§ Task to carry out: Retype the whole of the data exactly.

___ Data listing ___

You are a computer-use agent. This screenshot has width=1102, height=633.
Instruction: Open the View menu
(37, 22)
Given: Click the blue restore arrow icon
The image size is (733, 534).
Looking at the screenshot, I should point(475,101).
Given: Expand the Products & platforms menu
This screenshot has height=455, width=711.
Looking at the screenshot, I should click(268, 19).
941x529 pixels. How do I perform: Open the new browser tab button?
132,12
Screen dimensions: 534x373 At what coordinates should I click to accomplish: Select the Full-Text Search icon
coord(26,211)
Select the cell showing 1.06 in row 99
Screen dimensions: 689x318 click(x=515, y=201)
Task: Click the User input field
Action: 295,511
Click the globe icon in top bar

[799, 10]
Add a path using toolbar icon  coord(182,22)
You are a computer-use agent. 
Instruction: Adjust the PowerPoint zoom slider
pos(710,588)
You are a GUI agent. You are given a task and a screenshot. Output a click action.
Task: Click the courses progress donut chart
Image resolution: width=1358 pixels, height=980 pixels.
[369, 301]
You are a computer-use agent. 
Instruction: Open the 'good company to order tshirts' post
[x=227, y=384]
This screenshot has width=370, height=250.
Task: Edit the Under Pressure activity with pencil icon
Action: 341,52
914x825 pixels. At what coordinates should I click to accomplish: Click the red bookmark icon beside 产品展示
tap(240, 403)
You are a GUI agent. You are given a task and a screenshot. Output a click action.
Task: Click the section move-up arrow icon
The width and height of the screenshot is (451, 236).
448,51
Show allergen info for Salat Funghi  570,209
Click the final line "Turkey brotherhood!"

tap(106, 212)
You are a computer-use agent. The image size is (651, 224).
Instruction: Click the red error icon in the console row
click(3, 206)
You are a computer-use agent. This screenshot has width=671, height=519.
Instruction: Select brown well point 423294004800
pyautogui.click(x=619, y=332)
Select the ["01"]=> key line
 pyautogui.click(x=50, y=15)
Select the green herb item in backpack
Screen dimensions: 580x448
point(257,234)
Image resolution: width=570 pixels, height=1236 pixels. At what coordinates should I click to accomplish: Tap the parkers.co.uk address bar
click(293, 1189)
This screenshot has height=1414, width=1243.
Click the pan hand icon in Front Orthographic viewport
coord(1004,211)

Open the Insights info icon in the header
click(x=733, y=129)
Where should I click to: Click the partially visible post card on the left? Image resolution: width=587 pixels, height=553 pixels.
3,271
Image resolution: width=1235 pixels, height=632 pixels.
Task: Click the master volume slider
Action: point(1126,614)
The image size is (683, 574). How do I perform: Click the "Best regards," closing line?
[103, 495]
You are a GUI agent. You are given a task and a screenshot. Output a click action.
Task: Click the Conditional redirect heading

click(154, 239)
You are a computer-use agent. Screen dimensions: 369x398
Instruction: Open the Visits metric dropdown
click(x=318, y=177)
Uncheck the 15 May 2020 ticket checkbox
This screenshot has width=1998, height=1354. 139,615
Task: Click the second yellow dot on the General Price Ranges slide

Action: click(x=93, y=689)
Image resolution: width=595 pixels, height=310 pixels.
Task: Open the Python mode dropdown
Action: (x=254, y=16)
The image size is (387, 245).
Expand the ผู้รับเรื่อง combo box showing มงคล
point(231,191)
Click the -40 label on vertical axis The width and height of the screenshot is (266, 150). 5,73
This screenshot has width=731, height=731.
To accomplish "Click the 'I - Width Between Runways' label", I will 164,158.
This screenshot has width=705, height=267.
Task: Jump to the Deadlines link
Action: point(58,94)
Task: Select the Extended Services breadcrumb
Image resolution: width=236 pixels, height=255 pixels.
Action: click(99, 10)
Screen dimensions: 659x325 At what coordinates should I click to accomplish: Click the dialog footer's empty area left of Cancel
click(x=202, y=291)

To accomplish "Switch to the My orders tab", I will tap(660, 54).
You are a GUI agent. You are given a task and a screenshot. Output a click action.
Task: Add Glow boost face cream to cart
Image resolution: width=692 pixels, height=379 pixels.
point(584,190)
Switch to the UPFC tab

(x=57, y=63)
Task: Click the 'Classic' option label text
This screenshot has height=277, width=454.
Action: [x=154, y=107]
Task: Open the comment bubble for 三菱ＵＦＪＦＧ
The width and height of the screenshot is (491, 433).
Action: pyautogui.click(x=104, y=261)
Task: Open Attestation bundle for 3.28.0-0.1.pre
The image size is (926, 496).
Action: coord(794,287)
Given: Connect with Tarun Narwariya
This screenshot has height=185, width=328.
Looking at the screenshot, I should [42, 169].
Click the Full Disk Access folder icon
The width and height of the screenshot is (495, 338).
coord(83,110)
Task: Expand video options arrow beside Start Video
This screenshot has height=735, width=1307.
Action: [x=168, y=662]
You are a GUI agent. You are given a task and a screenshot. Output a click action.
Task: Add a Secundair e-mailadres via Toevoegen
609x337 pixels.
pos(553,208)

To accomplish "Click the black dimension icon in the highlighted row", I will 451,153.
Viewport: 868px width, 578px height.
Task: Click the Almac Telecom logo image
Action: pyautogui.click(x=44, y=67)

___

§ Answer box:
You are a computer-use agent. This screenshot has width=1102, height=633.
Instruction: Open the View menu
(37, 22)
Given: Click the blue restore arrow icon
The image size is (733, 534).
Looking at the screenshot, I should point(475,101).
Given: Expand the Products & platforms menu
This screenshot has height=455, width=711.
Looking at the screenshot, I should click(268, 19).
941x529 pixels. How do I perform: Open the new browser tab button?
132,12
Screen dimensions: 534x373 At what coordinates should I click to accomplish: Select the Full-Text Search icon
coord(26,211)
Select the cell showing 1.06 in row 99
Screen dimensions: 689x318 click(x=515, y=201)
Task: Click the User input field
Action: 295,511
Click the globe icon in top bar

[799, 10]
Add a path using toolbar icon  coord(182,22)
You are a computer-use agent. 
Instruction: Adjust the PowerPoint zoom slider
pos(710,588)
You are a GUI agent. You are given a task and a screenshot. Output a click action.
Task: Click the courses progress donut chart
Image resolution: width=1358 pixels, height=980 pixels.
[369, 301]
You are a computer-use agent. 
Instruction: Open the 'good company to order tshirts' post
[x=227, y=384]
This screenshot has width=370, height=250.
Task: Edit the Under Pressure activity with pencil icon
Action: 341,52
914x825 pixels. At what coordinates should I click to accomplish: Click the red bookmark icon beside 产品展示
tap(240, 403)
You are a GUI agent. You are given a task and a screenshot. Output a click action.
Task: Click the section move-up arrow icon
The width and height of the screenshot is (451, 236).
448,51
Show allergen info for Salat Funghi  570,209
Click the final line "Turkey brotherhood!"

tap(106, 212)
You are a computer-use agent. The image size is (651, 224).
Instruction: Click the red error icon in the console row
click(3, 206)
You are a computer-use agent. This screenshot has width=671, height=519.
Instruction: Select brown well point 423294004800
pyautogui.click(x=619, y=332)
Select the ["01"]=> key line
 pyautogui.click(x=50, y=15)
Select the green herb item in backpack
Screen dimensions: 580x448
point(257,234)
Image resolution: width=570 pixels, height=1236 pixels. At what coordinates should I click to accomplish: Tap the parkers.co.uk address bar
click(293, 1189)
This screenshot has height=1414, width=1243.
Click the pan hand icon in Front Orthographic viewport
coord(1004,211)

Open the Insights info icon in the header
click(x=733, y=129)
Where should I click to: Click the partially visible post card on the left? Image resolution: width=587 pixels, height=553 pixels.
3,271
Image resolution: width=1235 pixels, height=632 pixels.
Task: Click the master volume slider
Action: point(1126,614)
The image size is (683, 574). How do I perform: Click the "Best regards," closing line?
[103, 495]
You are a GUI agent. You are given a task and a screenshot. Output a click action.
Task: Click the Conditional redirect heading

click(154, 239)
You are a computer-use agent. Screen dimensions: 369x398
Instruction: Open the Visits metric dropdown
click(x=318, y=177)
Uncheck the 15 May 2020 ticket checkbox
This screenshot has width=1998, height=1354. 139,615
Task: Click the second yellow dot on the General Price Ranges slide

Action: click(x=93, y=689)
Image resolution: width=595 pixels, height=310 pixels.
Task: Open the Python mode dropdown
Action: (x=254, y=16)
The image size is (387, 245).
Expand the ผู้รับเรื่อง combo box showing มงคล
point(231,191)
Click the -40 label on vertical axis The width and height of the screenshot is (266, 150). 5,73
This screenshot has width=731, height=731.
To accomplish "Click the 'I - Width Between Runways' label", I will 164,158.
This screenshot has width=705, height=267.
Task: Jump to the Deadlines link
Action: point(58,94)
Task: Select the Extended Services breadcrumb
Image resolution: width=236 pixels, height=255 pixels.
Action: click(99, 10)
Screen dimensions: 659x325 At what coordinates should I click to accomplish: Click the dialog footer's empty area left of Cancel
click(x=202, y=291)

To accomplish "Switch to the My orders tab", I will tap(660, 54).
You are a GUI agent. You are given a task and a screenshot. Output a click action.
Task: Add Glow boost face cream to cart
Image resolution: width=692 pixels, height=379 pixels.
point(584,190)
Switch to the UPFC tab

(x=57, y=63)
Task: Click the 'Classic' option label text
This screenshot has height=277, width=454.
Action: [x=154, y=107]
Task: Open the comment bubble for 三菱ＵＦＪＦＧ
The width and height of the screenshot is (491, 433).
Action: pyautogui.click(x=104, y=261)
Task: Open Attestation bundle for 3.28.0-0.1.pre
The image size is (926, 496).
Action: coord(794,287)
Given: Connect with Tarun Narwariya
This screenshot has height=185, width=328.
Looking at the screenshot, I should [42, 169].
Click the Full Disk Access folder icon
The width and height of the screenshot is (495, 338).
coord(83,110)
Task: Expand video options arrow beside Start Video
This screenshot has height=735, width=1307.
Action: [x=168, y=662]
You are a GUI agent. You are given a task and a screenshot. Output a click action.
Task: Add a Secundair e-mailadres via Toevoegen
609x337 pixels.
pos(553,208)

To accomplish "Click the black dimension icon in the highlighted row", I will 451,153.
Viewport: 868px width, 578px height.
Task: Click the Almac Telecom logo image
Action: pyautogui.click(x=44, y=67)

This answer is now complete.